Ethnographic mapping is a technique used by anthropologists to record and visually display activity of research participants within a given space over time. Ethnographic mapping is used to show and understand human interaction within a layout that displays events, places, and resources. Anthropologists can use the contents of space and time to interpret a unique perspective of the daily lives of a setting and its people. Not only can ethnographic mapping be used to show the contents of space, but it can also show more abstract contents like organizational structure, processes, and important history.

== Mapping space ==
The essence of this ethnographic mapping is ethnography, which enables the researcher to use qualitative research methods like fieldnotes, participant observation, and interviewing. As an ethnographer, one is required to completely immerse oneself within a setting, behaving as a participant observer; therefore, ethnographers have to deal with the constraints of not having the capability of measuring and laying out a traditional styled map. Ethnographers tend to capture space using approximation rather than accuracy because time is valuable and more beneficial if used in performing fieldwork. Using basic map-making principles, ethnographers can create relatively accurate maps.

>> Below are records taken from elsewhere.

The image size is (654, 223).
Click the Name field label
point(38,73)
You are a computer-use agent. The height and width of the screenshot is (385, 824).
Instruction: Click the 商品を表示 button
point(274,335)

=== Geographical informational systems ===
Anthropologists can take advantage of computer assisted programs that enhance ethnographic mapping such as GIS (Geographical Information Systems). GIS is a computer system capable of managing large amounts of data while also generating data with existing databases. GIS displays spatially referenced forms of data, and has been used in a variety of research applications such as archaeological regional settlement patterns and designing and implementing development projects. GIS has become an increasingly popular technology to use with ethnographic methodologies, specifically with interviewing because of its ability to analyze, compare, and visualize responses.

=== Triangulation ===
When mapping the contents of space in a setting researchers are required to use tools of some sort to gain a relatively close measurement of distance and angles. It is common knowledge in ethnography that not every measurement can be accurate, and for that, there is a method called triangulation that allows researchers to expedite field measurements. Triangulation requires measuring distance and angles with approximate precision, thus creating triangles linked by identifiable features of a setting that network together to determine distances of relative positions of a setting.

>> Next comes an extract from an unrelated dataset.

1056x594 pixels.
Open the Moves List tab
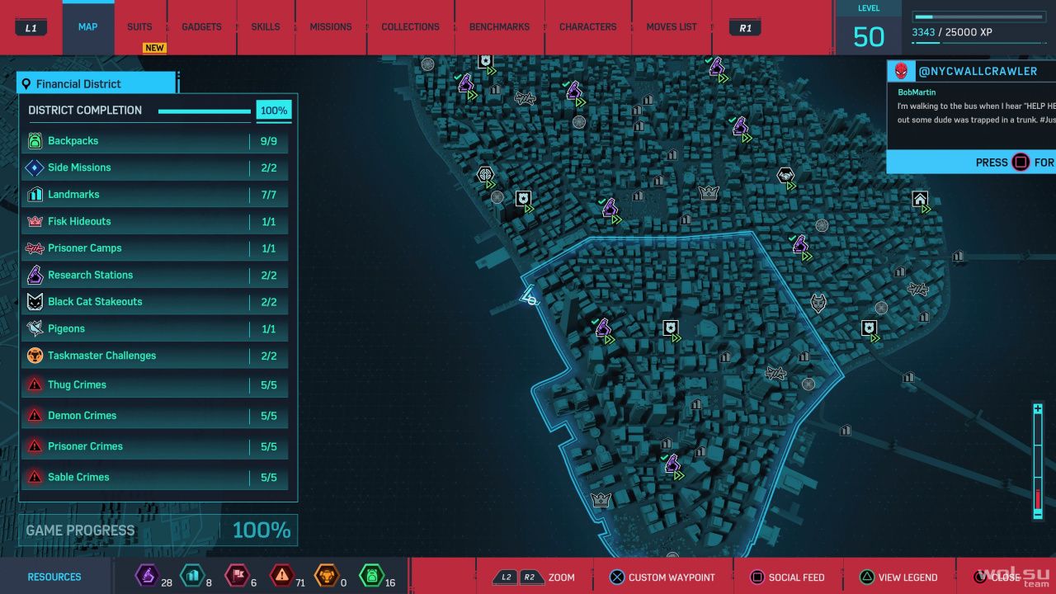tap(672, 27)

== Mapping organizational structure ==
Ethnographic mapping can be used as a tool to visualize organizational structure to indicate inter-organizational relationships and power dynamics. This type of mapping is called organizational mapping and displays hierarchical navigation of the people within a specific organization. These maps can be representational, meaning that they show important figures by name, or they can be comprehensive showing the entire organizational structure.

== Processes ==
Mapping out how humans do things is a great tool for ethnographers to understand operations and simulate cognitive processes. This type of mapping is called process mapping, and the goal is for the ethnographer to help the reader understand complex activities using mapping to aid research and description.